You don’t get what you don’t ask for. “If you don’t directly tell your partner you want to be called a dirty slut and have your hair pulled, it won’t happen,” Chiaramonte adds. “We get what we want when we can clearly ask for it.”

  1. Have a safe word.

Now, sometimes, we don’t know what we don’t like until we get to that boundary. That’s OK. We’re experimenting a lot of the time. This is where a safe word comes in. “Always have a safe word, so if you’re not enjoying the experience, you can communicate to your partner that you’d like to stop immediately,” Zane says. Your safe word should be a non-sexual word that means: “The boundary has been reached. Stop.” Some examples include: Red, sailboat, evergreen, cupcake, etc.

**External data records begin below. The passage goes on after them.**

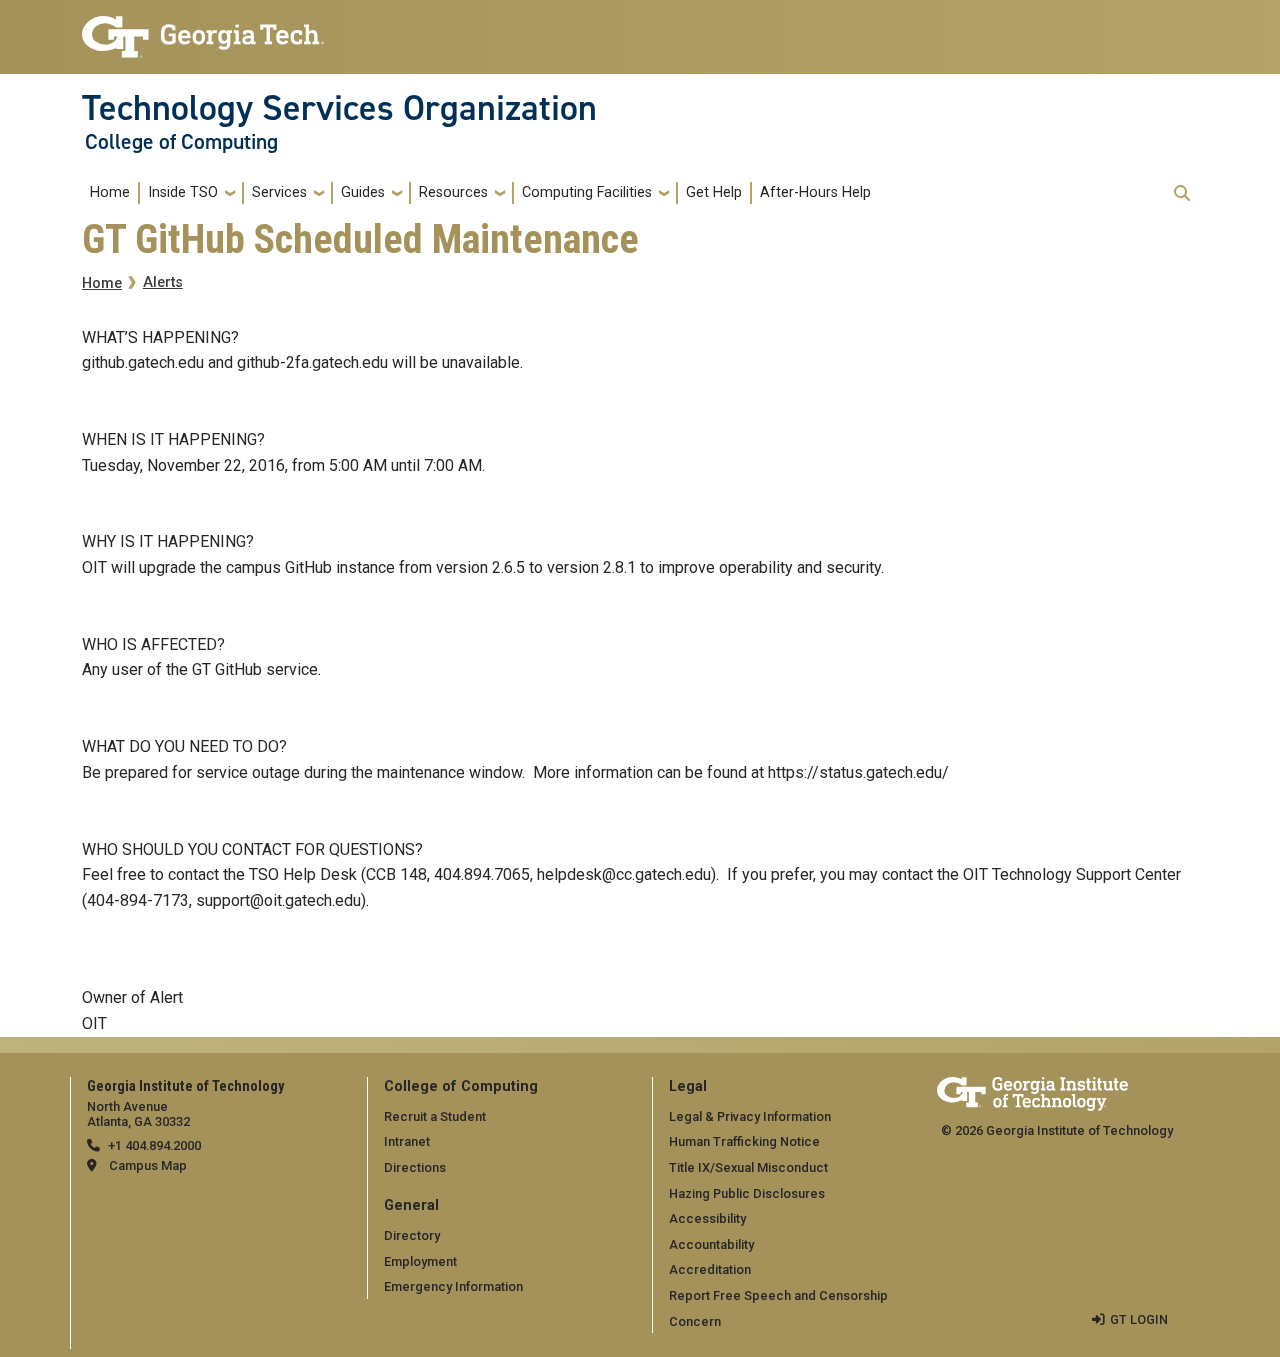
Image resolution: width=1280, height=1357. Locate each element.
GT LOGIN (1139, 1319)
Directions (415, 1167)
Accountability (711, 1244)
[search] (1182, 193)
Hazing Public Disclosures (747, 1193)
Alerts (163, 282)
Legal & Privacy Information (750, 1116)
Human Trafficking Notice (744, 1141)
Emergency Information (453, 1286)
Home (110, 192)
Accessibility (707, 1218)
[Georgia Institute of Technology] (203, 28)
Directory (412, 1235)
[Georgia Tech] (1032, 1090)
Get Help (714, 192)
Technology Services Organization (339, 108)
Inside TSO (183, 192)
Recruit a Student (435, 1116)
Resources (453, 192)
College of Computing (181, 142)
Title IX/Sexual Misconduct (748, 1167)
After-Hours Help (815, 192)
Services (279, 192)
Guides (363, 192)
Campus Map (148, 1165)
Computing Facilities (587, 192)
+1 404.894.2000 (154, 1145)
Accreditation (710, 1269)
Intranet (407, 1141)
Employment (420, 1261)
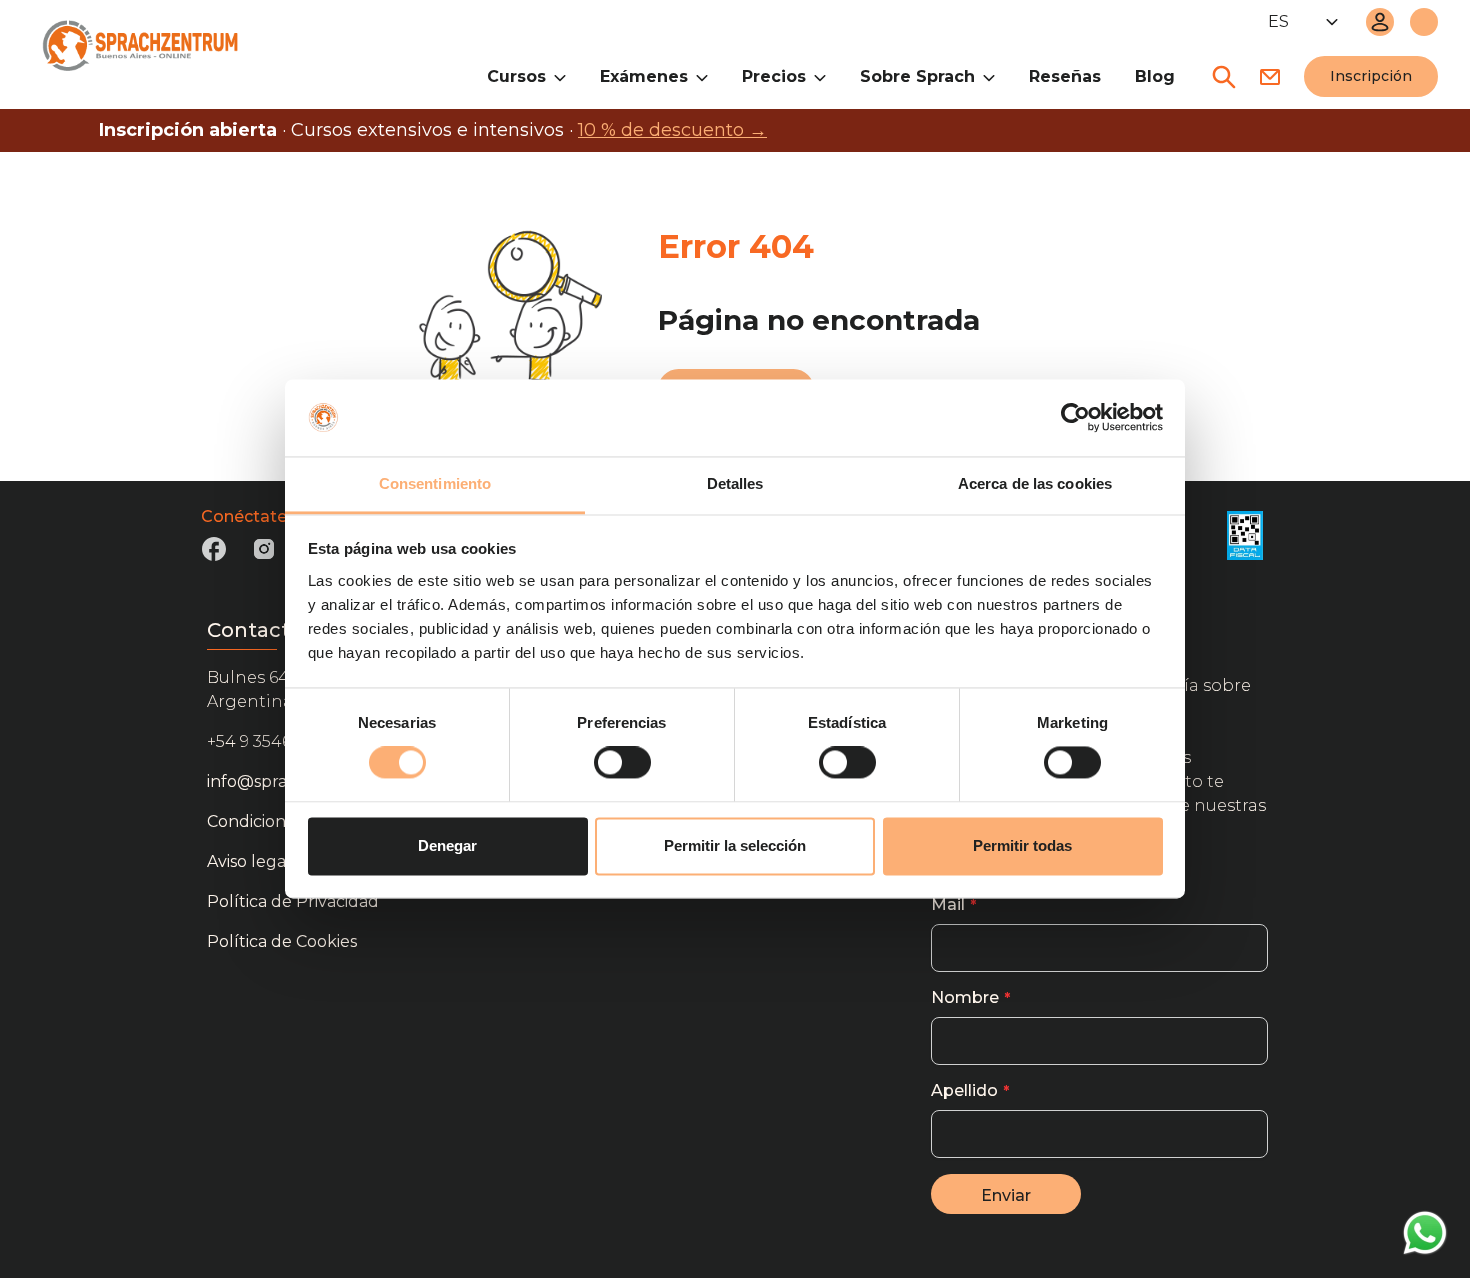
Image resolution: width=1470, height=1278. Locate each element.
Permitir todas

  1. Don’t forget aftercare.

Aftercare is the come-down time after a scene finishes. It’s a chance to recalibrate, relax, and reconnect with your partner. “Aftercare can take many forms, but often, it includes cuddling, kind words, and rehydration,” Zane says. Because erotic humiliation is so intense and consists of a lot of things we wouldn’t want in IRL, we need to make space to contain our emotions and come back down to earth in a safe and gentle way.